Mi Poster de HomerImage by #_Gwen_# Crime is an issue that often seeps into Presidential elections in one form or another. Indeed, the Bush Administration has rolled back or undermined the two primary crime-fighting initiatives of the Clinton Administration by allowing the 1994 federal ban on assault weapons to lapse, and by eliminating Clinton’s COPS program, which put tens of thousands of new police on the streets of American cities. Gun control is largely a dead letter, since the NRA has shown that it has the power to keep any type of gun in the hands of anyone who wants them, as well as the power to punish any Democrat who seeks greater gun control legislation.

One area that could bring large dividends in terms of crime reduction would be to change tactics in the quagmire of the American war on drugs. With blind fidelity to a failed policy, we continue to fritter away scarce law enforcement resources fighting sale and possession of drugs and to put hundreds of thousands in prison at enormous cost to taxpayers and to inmates and their families.

Many substances from alcohol and nicotine to marijuana, cocaine, and heroin impose high social costs on American society, but only the illegal drugs lead to mass incarceration, corruption of police, street killings, and other acts of violence in the effort to market them to a desirous American population.

Just as the end of Prohibition generated enormous crime reductions, legalization of the above drugs would likely bring about similar crime drops, while risking increases in the high costs attending the likely increase in consumption and abuse.
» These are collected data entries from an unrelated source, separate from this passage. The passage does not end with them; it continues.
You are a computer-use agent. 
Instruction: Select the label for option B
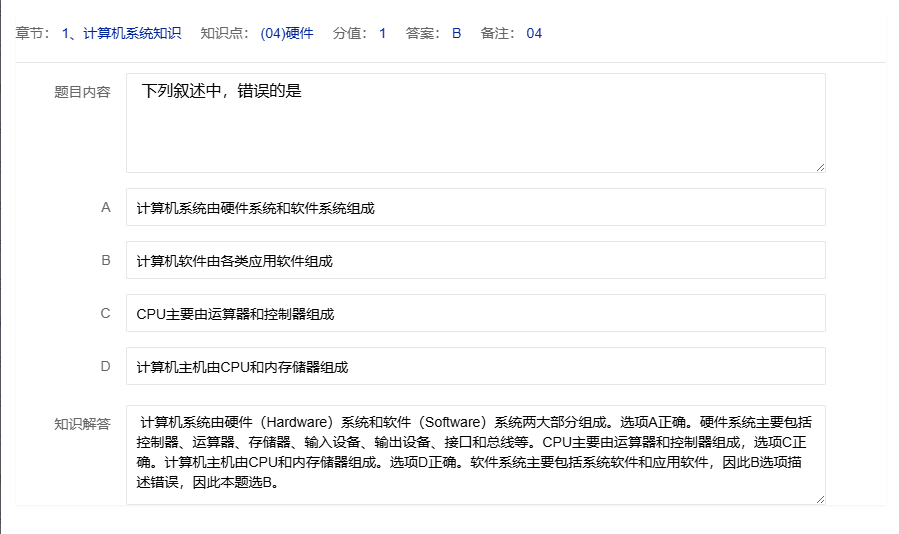tap(105, 261)
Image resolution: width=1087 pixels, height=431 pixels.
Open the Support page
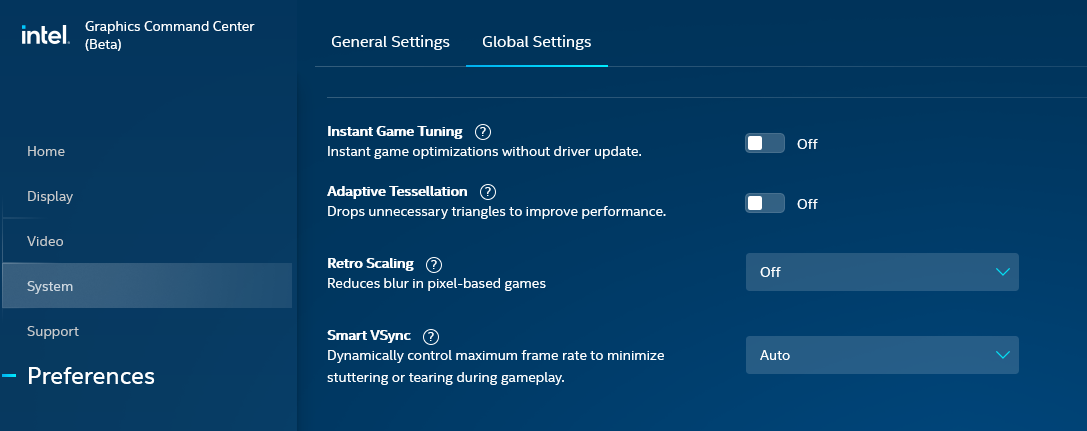[53, 331]
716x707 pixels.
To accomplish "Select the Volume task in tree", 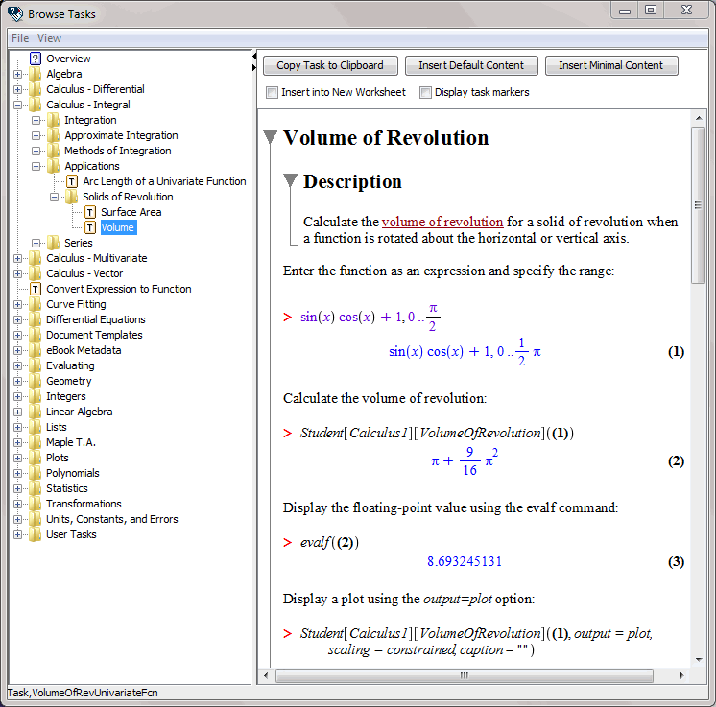I will (117, 228).
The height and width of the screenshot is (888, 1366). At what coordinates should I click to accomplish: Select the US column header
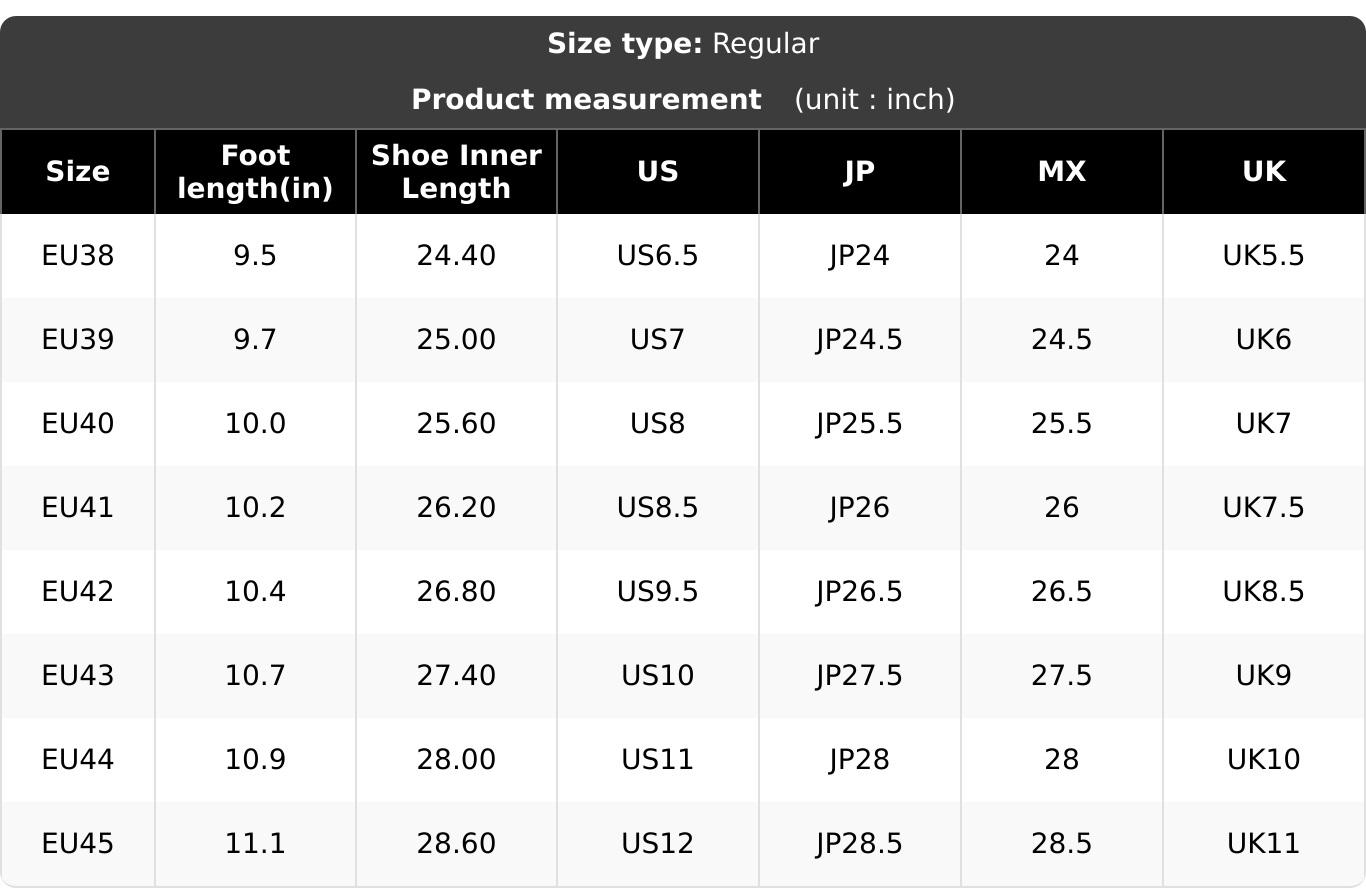(x=658, y=172)
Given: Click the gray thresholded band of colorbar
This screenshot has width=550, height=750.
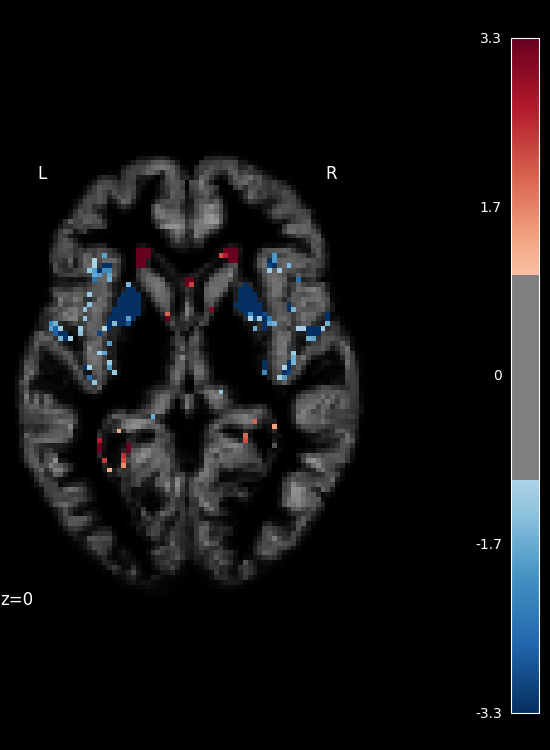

The proper way to deal with all of these addictive substances is to legalize, tax heavily, ban all forms of marketing, and fund efforts to restrain consumption and provide treatment for abusers. Instead, we have pursued a policy that either puts hundreds of thousands of Americans in prison when a coordinated and aggressive regulatory posture could likely restrain demand in a far less costly manner, or gives far too much freedom to stimulate demand and sales by aggressive marketing and advertising.

One potential obstacle to a regime of legalization coupled with discouraging regulation and taxation is that the suppliers of addictive substances will use constitutional arguments to advance their objectives (one can imagine the briefs by sellers of marijuana insisting on their first amendment rights to peddle the drug should legalization occur) or enlist the support of compliant legislators to help stimulate demand (note the activities of the gambling industry for an unwholesome example).

This might suggest that constitutionally enshrined restrictions on the ability to market harmful substances might be an important antecedent to an effort to reduce crime by eliminating the staggering social costs of the war on drugs.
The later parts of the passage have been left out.